Smart solutions, I'm missing?

DaveT

Dave,

I found a Julian Georgian so far.

Why my laptop wireless computer connect to the internet first thing in the morning and late at night, but not during the day.

I wonder if you can help me please?

I have problems with my satellite internet access on my laptop wireless. He beautifully connects to the router and the signal is excellent. However, I'm unable to connect to the internet. I can use the laptop first thing in the morning because it connects right away, but I would say that 95% of the day I can't use it at all. Sometimes it will work later in the evening. I learned this could be due to the intensity of the signal and that some suppliers to fall during the day. My desk top connects perfectly (if the weather permits it) but is not on the wireless network.
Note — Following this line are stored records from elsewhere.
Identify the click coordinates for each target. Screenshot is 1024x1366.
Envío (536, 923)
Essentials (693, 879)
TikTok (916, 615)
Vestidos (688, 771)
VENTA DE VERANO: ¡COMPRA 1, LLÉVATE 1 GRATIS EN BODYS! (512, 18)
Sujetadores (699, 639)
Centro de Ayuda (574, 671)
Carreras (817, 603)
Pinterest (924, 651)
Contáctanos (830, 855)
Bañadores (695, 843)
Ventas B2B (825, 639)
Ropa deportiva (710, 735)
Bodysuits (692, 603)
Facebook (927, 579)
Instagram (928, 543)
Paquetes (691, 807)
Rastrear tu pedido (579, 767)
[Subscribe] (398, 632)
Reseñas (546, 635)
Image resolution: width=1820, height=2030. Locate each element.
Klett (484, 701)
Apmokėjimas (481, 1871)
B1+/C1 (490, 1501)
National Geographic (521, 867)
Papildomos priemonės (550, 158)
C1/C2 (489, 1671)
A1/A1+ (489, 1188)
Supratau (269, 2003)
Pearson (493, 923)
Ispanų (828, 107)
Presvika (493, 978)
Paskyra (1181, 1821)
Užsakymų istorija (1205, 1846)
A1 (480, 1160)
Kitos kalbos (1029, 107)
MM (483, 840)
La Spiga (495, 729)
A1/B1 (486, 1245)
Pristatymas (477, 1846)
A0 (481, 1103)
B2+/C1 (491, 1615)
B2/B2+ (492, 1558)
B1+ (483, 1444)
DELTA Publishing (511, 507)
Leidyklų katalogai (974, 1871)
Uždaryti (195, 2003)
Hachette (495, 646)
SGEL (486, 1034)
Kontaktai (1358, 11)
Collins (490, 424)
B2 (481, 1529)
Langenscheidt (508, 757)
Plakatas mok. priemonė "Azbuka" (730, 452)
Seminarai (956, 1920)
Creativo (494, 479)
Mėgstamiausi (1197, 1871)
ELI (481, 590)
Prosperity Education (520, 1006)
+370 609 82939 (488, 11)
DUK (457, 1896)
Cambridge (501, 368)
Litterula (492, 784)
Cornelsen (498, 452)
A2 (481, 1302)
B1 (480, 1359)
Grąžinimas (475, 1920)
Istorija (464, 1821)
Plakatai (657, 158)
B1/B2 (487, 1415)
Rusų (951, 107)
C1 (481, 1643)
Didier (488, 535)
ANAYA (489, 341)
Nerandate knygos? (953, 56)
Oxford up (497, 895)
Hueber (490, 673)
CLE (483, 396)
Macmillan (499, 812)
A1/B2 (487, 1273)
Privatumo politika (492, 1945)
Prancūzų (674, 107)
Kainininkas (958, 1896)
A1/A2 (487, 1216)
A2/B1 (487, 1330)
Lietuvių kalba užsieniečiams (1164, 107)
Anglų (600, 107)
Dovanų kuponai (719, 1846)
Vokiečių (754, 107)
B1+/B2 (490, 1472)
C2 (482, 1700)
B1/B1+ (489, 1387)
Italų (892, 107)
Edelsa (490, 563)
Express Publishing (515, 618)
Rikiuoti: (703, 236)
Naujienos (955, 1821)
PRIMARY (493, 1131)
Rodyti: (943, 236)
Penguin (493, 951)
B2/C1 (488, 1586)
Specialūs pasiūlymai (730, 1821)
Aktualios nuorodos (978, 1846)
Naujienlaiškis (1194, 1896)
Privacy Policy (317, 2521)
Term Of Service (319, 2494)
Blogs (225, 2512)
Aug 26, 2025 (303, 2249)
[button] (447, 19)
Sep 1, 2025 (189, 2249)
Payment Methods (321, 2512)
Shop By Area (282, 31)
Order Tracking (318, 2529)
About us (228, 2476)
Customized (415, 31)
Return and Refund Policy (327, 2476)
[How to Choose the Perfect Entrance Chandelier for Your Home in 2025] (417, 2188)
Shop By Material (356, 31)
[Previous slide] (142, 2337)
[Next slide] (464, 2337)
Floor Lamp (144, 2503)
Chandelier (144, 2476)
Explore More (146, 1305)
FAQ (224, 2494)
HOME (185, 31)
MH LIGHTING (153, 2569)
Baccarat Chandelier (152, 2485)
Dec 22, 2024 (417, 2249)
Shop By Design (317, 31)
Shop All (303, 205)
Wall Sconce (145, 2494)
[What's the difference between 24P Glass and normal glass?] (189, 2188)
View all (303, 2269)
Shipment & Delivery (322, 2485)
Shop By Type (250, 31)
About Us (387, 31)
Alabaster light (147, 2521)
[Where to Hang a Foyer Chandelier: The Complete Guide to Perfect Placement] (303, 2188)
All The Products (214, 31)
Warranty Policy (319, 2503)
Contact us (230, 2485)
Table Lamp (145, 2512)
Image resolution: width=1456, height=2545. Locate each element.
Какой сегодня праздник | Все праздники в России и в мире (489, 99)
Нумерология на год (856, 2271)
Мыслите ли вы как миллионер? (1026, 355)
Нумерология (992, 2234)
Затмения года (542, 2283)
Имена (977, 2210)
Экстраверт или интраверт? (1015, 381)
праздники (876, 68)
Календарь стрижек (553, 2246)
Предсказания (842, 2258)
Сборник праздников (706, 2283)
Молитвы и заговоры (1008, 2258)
I had no problem with my laptop when I used my previous service provider. It becomes more frustrating that the inability to use the internet visited my lap top unnecessary. I can't use it on my neighbors wireless network no problem at all but they we internet different provider. Can you please help because I don't know why it works first thing in the morning and sometimes late at night, but not during the day? No matter where the lap top is the first thing in the morning, it will work even if it is forty feet away. I can sit during the day with my phone right by my router and it still not connect to internet even though the router signal strength is excellent and desktop is on the internet. Any help would be great, because it leads me into the wall! I am using WIndows 7 on my lap top from acer.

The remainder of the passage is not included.